= Tarleton State Texans men's basketball statistical leaders =

The Tarleton State Texans men's basketball statistical leaders are individual statistical leaders of the Tarleton State Texans men's basketball program in various categories, including points, assists, blocks, rebounds, and steals. Within those areas, the lists identify single-game, single-season, and career leaders. The Texans represent Tarleton State University in the NCAA's Western Athletic Conference.

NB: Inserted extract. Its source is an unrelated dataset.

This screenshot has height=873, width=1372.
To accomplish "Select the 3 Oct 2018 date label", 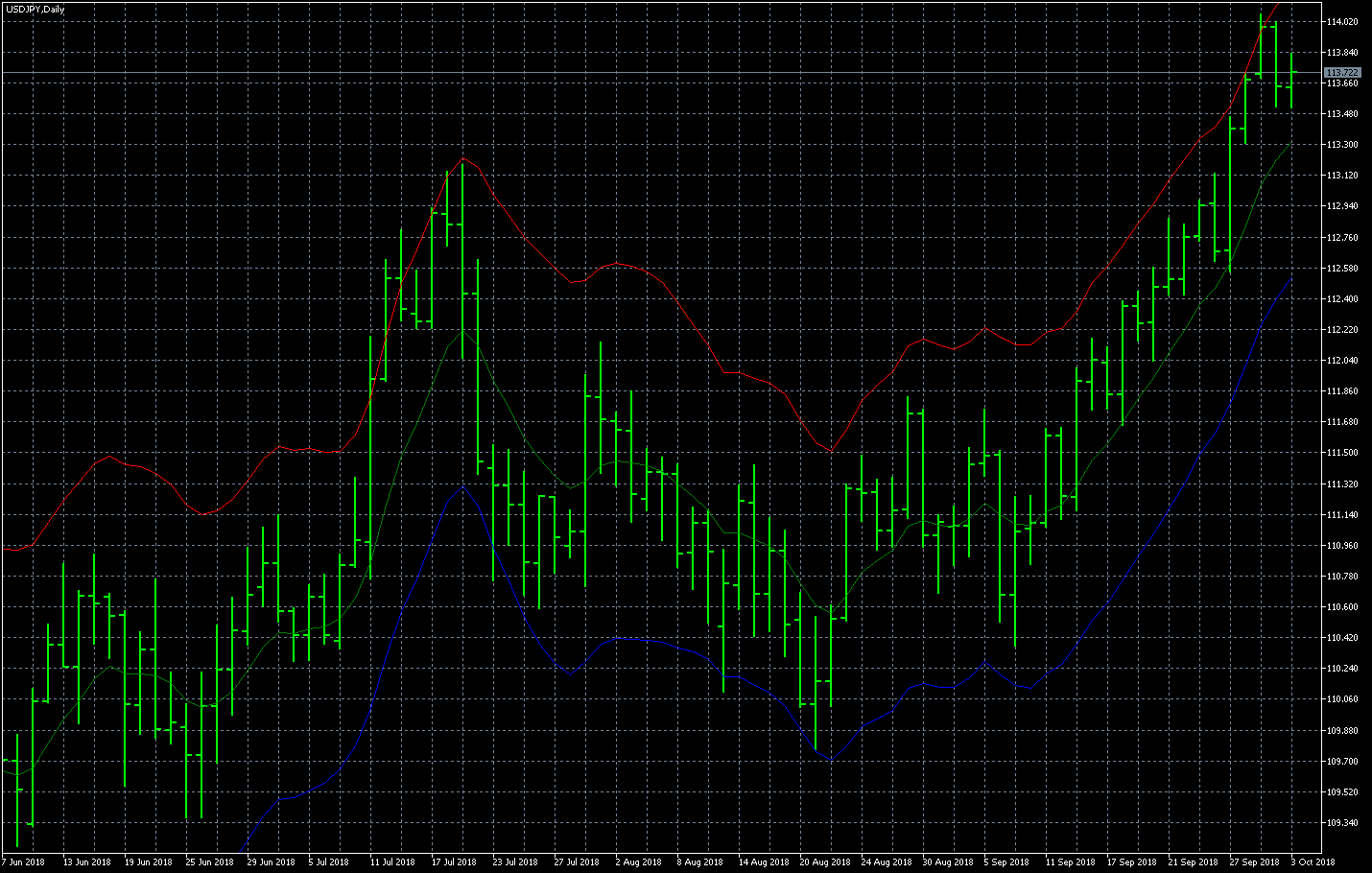I will 1313,861.

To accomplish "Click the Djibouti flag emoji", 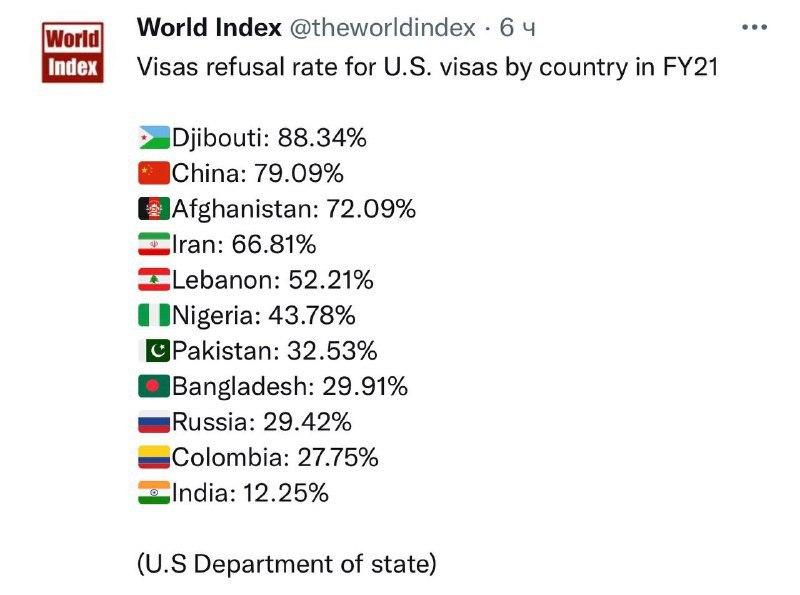I will tap(154, 138).
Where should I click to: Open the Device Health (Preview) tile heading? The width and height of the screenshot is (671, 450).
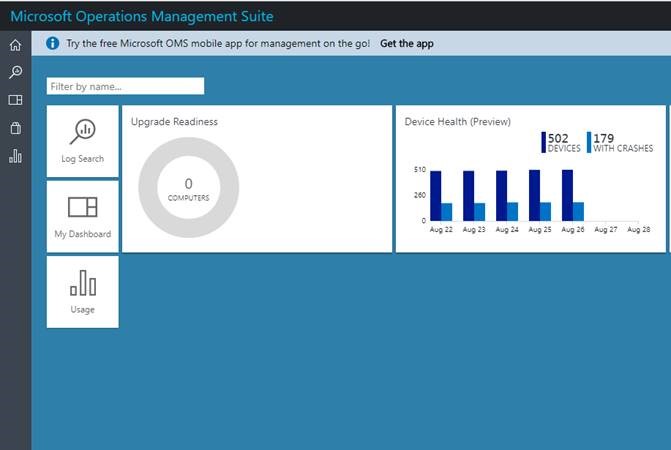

Tarleton State began competing in junior college intercollegiate basketball in 1917, and began competing in senior college competition in 1961. However, the school's record book does not generally list records from before the 1950s, as records from before this period are often incomplete and inconsistent. Since scoring was much lower in this era, and teams played much fewer games during a typical season, it is likely that few or no players from this era would appear on these lists anyway.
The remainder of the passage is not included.